A l’avant-première de ce film à UTOPOLIS-Longwy, pas moins de 180 personnes se trouvaient dans la salle. Tout le gotha de la grande agglomération de Longwy était au rendez-vous : les élus municipaux, régionaux, généraux, les personnalités culturelles, les présidents des associations, des ONG, les membres de ATTAC, les enseignants de l’IUT, les chefs d’entreprises, et bien entendu les personnes interviewées dans le film, ainsi que leurs familles.

Déterrer cette mémoire en hibernation

Il s’agit dans le documentaire de déterrer et remonter à la surface de l’actualité hurlante cette mémoire des ouvriers et de leurs familles. Cette mémoire collective enfoncée sous des couches sédimentaires d’un temps en hibernation. Une mémoire délictueuse aux yeux des censeurs qui officient une histoire non rugueuse, sélective. Une mémoire qui fait que la vie du nord africain, du berbère dans les usines, les mines en Lorraine est banalisée par le patronat, la bourgeoisie exploitante. Leur vie considérée comme synonyme d’analphabétisme, d’illettrisme, d’ignorance… que sait-on encore ? est gommée de l’histoire nationale. Le cinéma en vogue, s’intéressant aux mélodrames, aux séries télévisuelles à l’eau de rose, n’a que faire d’un documentaire sur les conditions des ouvriers immigrés. « C’est du délire ! » dit-on en sourdine.

Témoigner humblement de sa vie d’ouvrier

Ceci étant, les personnes, les familles approchées ont témoigné humblement de leur vie. La mémoire de leurs proches décédés est prise en charge par leur veuve. Fières de leurs maris, elles ont témoigné à leur place avec émotion et justesse, telles Mesdames Adjila Moukah, Fazia Bouchama, Drissia Rezzoug. Il y a eu beaucoup d’émotion et de nerfs tendus. Les séquences vives, authentiques ont secoué l’assistance jusqu’aux larmes. Le réalisateur assis à la dernière loge prés de l’opérateur de projection a surveillé le déroulement du film : résolution de l’image, sa mobilité, la balance son jusqu’à la fin où de fortes ovations ont retenties dans la salle. Certains ne décollaient pas de leur siège, ils sont restés sur leur faim.

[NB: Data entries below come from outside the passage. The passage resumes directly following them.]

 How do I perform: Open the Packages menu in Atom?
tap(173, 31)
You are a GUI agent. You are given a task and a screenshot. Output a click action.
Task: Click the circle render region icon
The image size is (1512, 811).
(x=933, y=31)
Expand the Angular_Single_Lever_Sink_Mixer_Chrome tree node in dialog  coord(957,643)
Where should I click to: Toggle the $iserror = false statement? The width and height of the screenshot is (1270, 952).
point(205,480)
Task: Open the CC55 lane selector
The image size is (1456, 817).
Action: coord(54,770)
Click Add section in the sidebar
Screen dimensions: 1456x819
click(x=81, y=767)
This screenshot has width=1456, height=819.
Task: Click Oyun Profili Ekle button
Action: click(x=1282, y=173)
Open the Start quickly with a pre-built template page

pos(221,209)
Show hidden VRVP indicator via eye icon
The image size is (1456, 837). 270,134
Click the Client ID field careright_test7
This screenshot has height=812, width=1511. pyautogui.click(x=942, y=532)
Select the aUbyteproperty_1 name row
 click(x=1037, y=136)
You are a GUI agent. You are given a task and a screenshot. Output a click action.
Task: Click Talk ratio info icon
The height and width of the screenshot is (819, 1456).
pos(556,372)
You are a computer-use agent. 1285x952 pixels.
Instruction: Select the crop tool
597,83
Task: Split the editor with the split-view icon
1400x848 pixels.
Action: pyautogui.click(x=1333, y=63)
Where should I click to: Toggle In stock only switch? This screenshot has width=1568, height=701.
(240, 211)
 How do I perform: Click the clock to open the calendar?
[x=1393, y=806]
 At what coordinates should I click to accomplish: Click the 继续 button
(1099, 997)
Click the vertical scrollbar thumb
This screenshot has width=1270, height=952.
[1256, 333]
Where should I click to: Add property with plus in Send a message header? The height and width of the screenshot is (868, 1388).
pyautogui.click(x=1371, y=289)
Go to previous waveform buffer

En somme, un zoom pointé sur ces petits gens, grands dans leur labeur pour l’essor du progrès social, économique et culturel qui n’ont pas de pays de rechange, autre que la France. Pour elle, ils l’ont arrosé de leur sueur, et donner leurs jeunes années. Aujourd’hui, leurs enfants ont pris le flambeau de la mémoire pour la transmettre à la postérité. Pour conclure, le film documentaire est un « Art Témoin » de notre passé et notre présent. Il joue un rôle indispensable de la transmission de la mémoire.